Recordó la cantidad de veces que él quería hacer lo mismo por Donna, pero su madre siempre le recordaba que por su hija mayor decidía ella.
Su madre era buena, aunque en muchas ocasiones demasiado recta y severa. Por aquel entonces sus hermanos se mofaban de ella, y la llamaban «la princesita de papá». Quizá en su momento fue así. Pero les gustara o no a sus hermanos, su padre era quien convencía la mayor parte de las veces a su madre para que Donna pudiera ir de fiesta o Kevin salir con sus amigos.

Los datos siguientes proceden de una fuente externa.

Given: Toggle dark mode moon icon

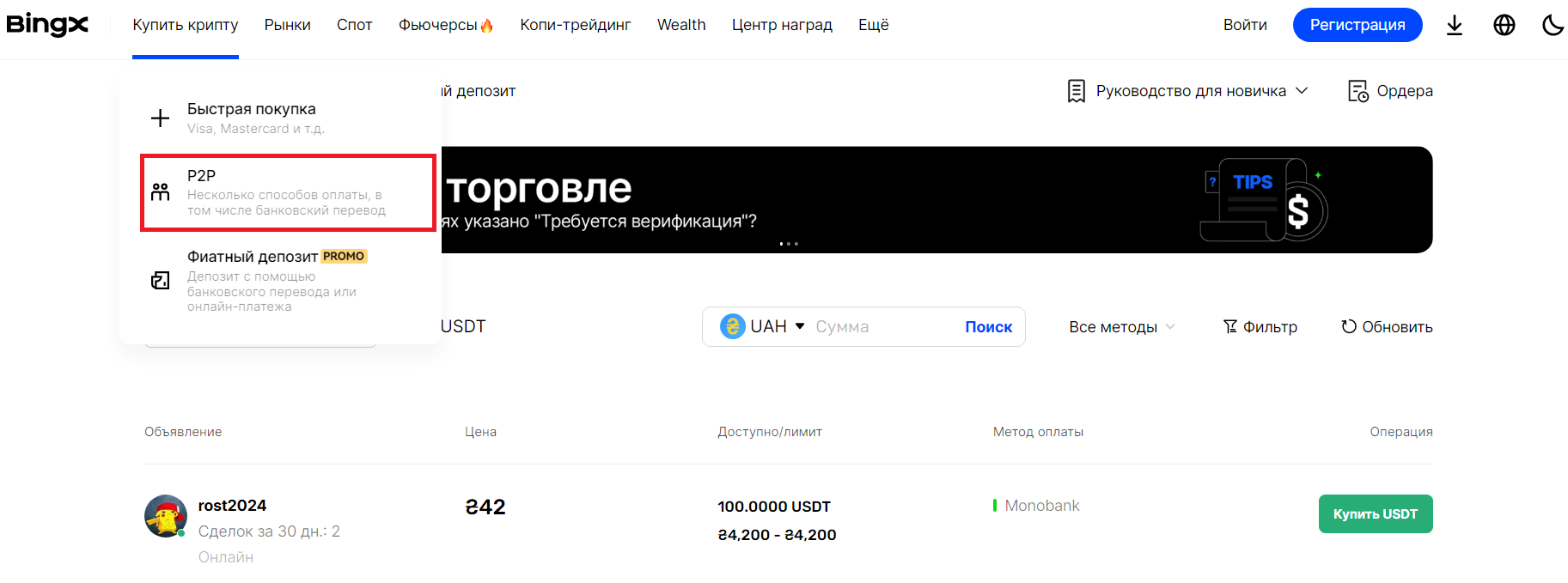Looking at the screenshot, I should (1553, 25).
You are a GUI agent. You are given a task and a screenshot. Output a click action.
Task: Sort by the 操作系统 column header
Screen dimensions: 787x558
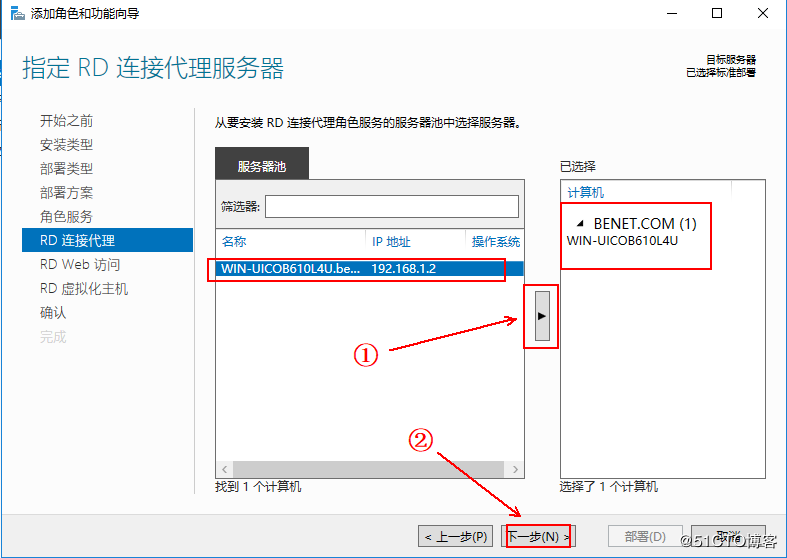click(495, 242)
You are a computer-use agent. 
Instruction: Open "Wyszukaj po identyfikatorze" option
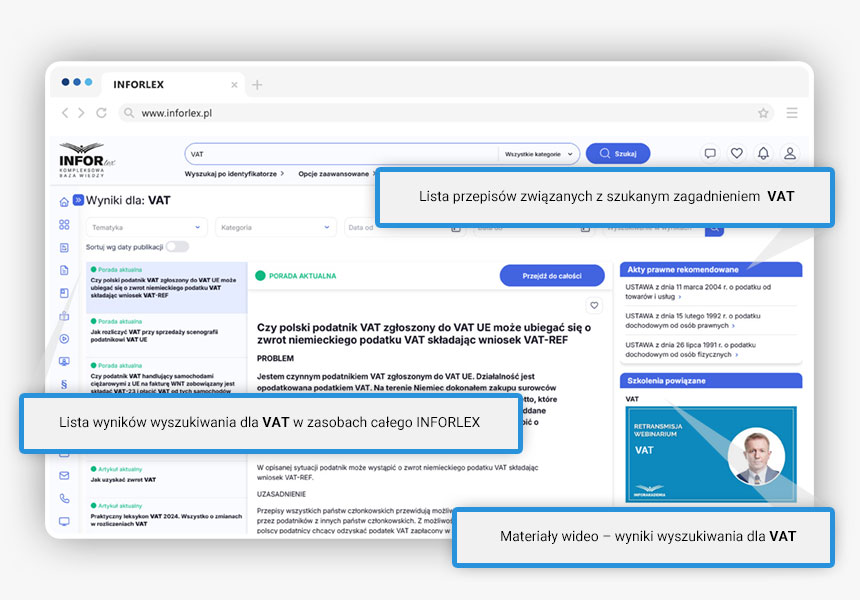(233, 174)
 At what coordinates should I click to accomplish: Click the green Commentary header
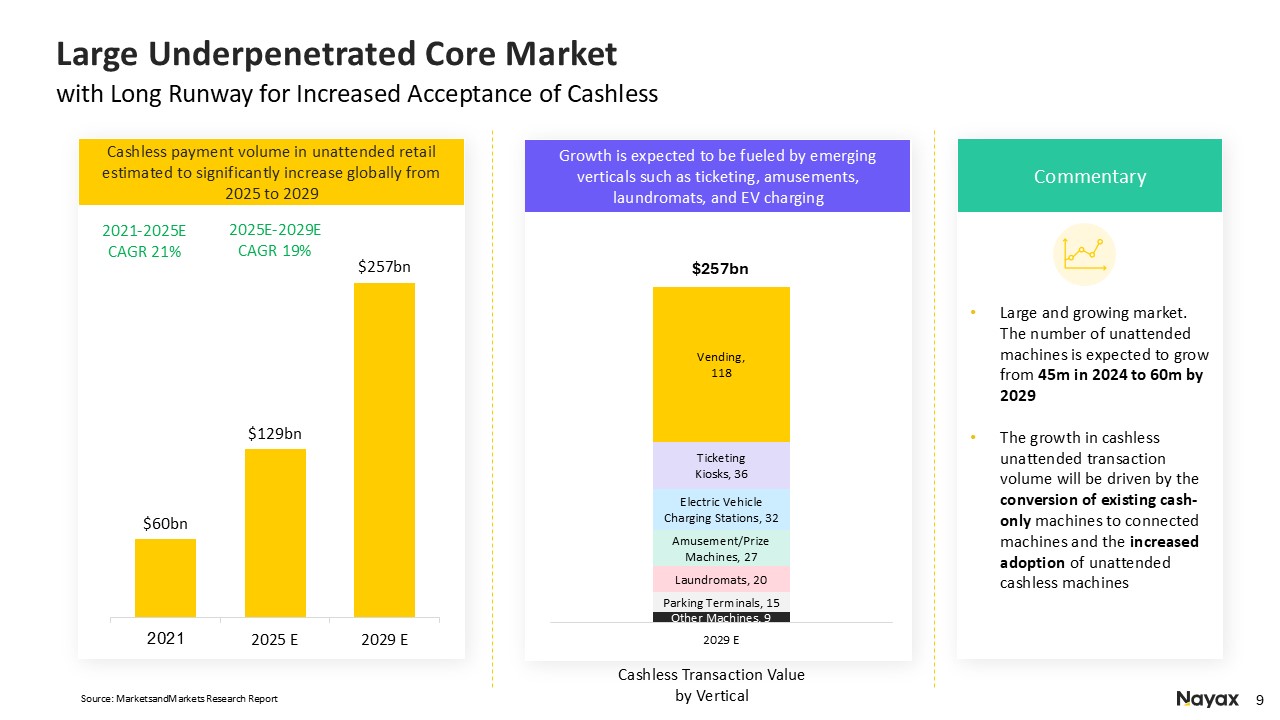point(1089,176)
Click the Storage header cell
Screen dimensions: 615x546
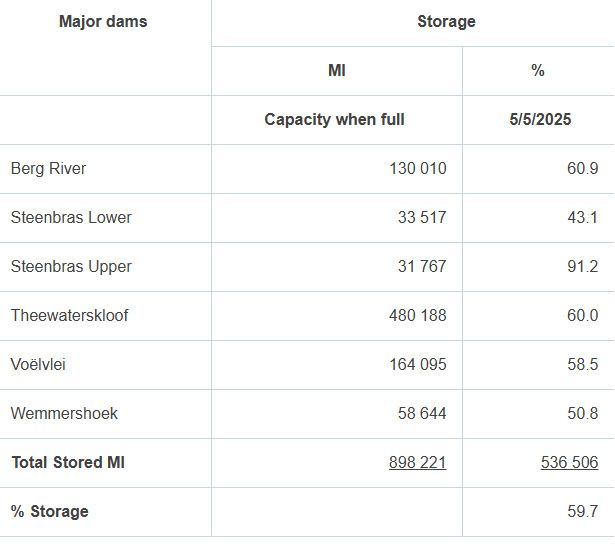pos(446,21)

Horas después se despertó sobresaltada y sudando a causa de los sueños. Con tristeza, Rebeca suspiró al recordar a ese papá que ella tenía guardado en su memoria. Era atento. Le adoraba. Por ello, cuando pasó lo de su madre y se enteró de su doble vida, todo su cariño y amor se convirtieron en odio. En ese momento, Pizza se acercó a ella y, dándole con el morro en la mano, hizo que esta la mirase. Rebeca, al verla, sonrió e, incorporándose, miró el reloj. Las cinco de la mañana.
—Vamos a dormir. Es muy tarde.
Levantándose, se dirigió hacia su dormitorio seguida por su fiel Pizza.